When Judy Pryor-Ramirez was applying to become executive director of Emerson’s Elma Lewis Center for Civic Engagement, Learning, and Research, she spent more time researching the Center’s namesake than she did working on her cover letter and resume.
That fascination continued when Pryor-Ramirez came to Emerson to lead the Center in 2016–2017, and is ongoing today, when, as the first Elma Lewis Scholar in Residence, she is digging into Lewis’s speeches, letters, interviews, and records to tell the visionary alumna’s story through a black feminist lens. She hopes to turn it into a book or film.
“I found that the work that’s been written about her and the way she’s been presented has been very descriptive,” Pryor-Ramirez said. “I kept looking for something that spoke of the intellectual history she left us.”
Pryor-Ramirez was in town on Thursday, February 22, to present some of her research thus far to faculty, staff, students, and at least one former student of Lewis herself. The conversation was sponsored by Writing, Literature and Publishing.
Lewis was born in Boston to parents who had emigrated from Barbados and were followers of Marcus Garvey, founder of the Universal Negro Improvement Association and African Communities League, who advocated for political and economic empowerment for the African diaspora, Pryor-Ramirez said.
She graduated from Emerson in 1943 with a degree in literary interpretation and recalled being essentially ignored by her all-white classmates. A dancer, initially she thought about heading to New York City to work in the theater, but realizing the lack of good opportunities available to black women, decided against it.
In a move that would set the stage for a lifetime of self-determination and community building, Lewis opened the Elma Lewis School of Fine Arts in 1950. She followed that up in the late 1960s with the National Center of Afro American Artists.
These institutions didn’t just teach African American children in Boston dance, drama, and art; they united people around a common cultural heritage, according to Pryor-Ramirez.
“[Lewis] worked to create a space for her people, for her community, in the context of the arts,” she said.
Pryor-Ramirez said she’s been “playing around” with the concept of Black Girl Magic—a hashtag and concept used to convey black women’s power and resilience—to “position Elma Lewis in black feminist culture.”

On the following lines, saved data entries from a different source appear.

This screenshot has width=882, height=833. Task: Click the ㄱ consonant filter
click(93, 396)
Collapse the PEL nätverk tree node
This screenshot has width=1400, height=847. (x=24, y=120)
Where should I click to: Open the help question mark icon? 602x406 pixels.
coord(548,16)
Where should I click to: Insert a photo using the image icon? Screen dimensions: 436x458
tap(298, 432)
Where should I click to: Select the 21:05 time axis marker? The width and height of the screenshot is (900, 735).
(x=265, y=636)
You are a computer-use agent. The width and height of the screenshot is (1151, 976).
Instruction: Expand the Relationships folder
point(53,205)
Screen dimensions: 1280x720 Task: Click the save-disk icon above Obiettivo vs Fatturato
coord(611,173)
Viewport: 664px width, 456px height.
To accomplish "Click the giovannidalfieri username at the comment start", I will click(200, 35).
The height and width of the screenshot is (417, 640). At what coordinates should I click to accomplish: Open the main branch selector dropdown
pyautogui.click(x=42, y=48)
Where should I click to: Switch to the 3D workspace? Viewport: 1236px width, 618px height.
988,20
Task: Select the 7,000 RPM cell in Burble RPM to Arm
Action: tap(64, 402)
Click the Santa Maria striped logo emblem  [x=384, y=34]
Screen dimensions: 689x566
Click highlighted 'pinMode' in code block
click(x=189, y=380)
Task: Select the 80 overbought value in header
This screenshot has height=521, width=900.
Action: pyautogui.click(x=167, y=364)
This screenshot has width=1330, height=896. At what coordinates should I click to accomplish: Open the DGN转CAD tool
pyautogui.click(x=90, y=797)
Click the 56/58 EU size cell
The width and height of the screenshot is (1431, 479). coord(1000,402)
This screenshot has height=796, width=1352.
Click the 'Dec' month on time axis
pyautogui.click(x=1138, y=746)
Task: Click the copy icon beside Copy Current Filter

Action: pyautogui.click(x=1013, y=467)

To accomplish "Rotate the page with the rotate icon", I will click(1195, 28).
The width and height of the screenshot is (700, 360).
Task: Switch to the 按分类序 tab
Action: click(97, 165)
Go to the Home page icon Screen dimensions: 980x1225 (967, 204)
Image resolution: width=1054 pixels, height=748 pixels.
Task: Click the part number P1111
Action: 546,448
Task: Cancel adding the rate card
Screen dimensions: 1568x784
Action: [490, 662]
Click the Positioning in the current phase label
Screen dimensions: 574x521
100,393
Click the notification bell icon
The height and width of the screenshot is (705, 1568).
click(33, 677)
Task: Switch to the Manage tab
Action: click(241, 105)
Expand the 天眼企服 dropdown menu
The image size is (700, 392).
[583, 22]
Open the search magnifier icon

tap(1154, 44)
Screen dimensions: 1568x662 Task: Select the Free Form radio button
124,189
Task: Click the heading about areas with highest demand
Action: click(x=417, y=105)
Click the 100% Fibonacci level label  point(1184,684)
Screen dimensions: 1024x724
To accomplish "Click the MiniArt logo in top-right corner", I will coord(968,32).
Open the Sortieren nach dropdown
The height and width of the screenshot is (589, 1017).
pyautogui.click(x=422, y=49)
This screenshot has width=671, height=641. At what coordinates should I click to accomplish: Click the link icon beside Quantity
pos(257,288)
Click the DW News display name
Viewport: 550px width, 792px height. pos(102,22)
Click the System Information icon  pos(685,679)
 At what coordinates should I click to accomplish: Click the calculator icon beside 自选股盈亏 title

Based on her research so far, Lewis never used the terms “feminist” or “black feminist” to describe herself, Pryor-Ramirez said. But using the work of black feminist scholar Patricia Hill Collins as a framework, Pryor-Ramirez said she sees Lewis’s artistic, intellectual, and organizational work as fitting right in.
Lewis epitomized three hallmarks of black feminist thought, she said: self-definition; “lift as we climb”—advocating for other blacks and connecting her work to their struggle as a whole; and “spheres of freedom”—creating safe spaces for herself and her community (i.e., the School of Fine Arts and NCAAA).
She taught arts and job skills to men in prison, with the goal of giving them employable skills as stage managers, carpenters, and technicians when they got out. She formed a parents’ group to help support young graduates of her schools once they got to New York to pursue their careers.
She fed “her” children, nutritionally, artistically, spiritually.
“Art was a vehicle [she used] to raise the consciousness of young people and reverse negative self-image.…” Pryor-Ramirez said. “She really wasn’t hung up on articulating her feminism in a particular way; she just did it, and to me, that’s Black Girl Magic.”
Karen Gibbs Clarke studied with Lewis after school as a young girl in the early 1970s. She and her sister were enrolled in METCO, a program in which Boston children of color attend school in suburban school districts, and her mother decided that spending all their time in Brookline, they were in danger of losing their sense of selves.
“My mom, she loved the arts, and she noticed that we were having identity problems because we were taken out of the community,” Gibbs Clarke said. “She got us involved in the program, and we were black and proud.”
Gibbs Clarke and her classmates did African drumming and dancing alongside selections from Babes in Toyland, a musical mashup of European fairy tales. She was taken to see Langston Hughes’s Black Nativity, which the NCAAA stages annually, and gradually learned to overcome her shyness. She remembered Lewis as an intimidating, but caring, woman.
“She wanted you to be your best, and in order to be your best you had to work hard,” she said. But, “I felt good there. I learned a lot of my first experiences about self-identity at a young age.
“I feel very proud to have been a part of her vision.”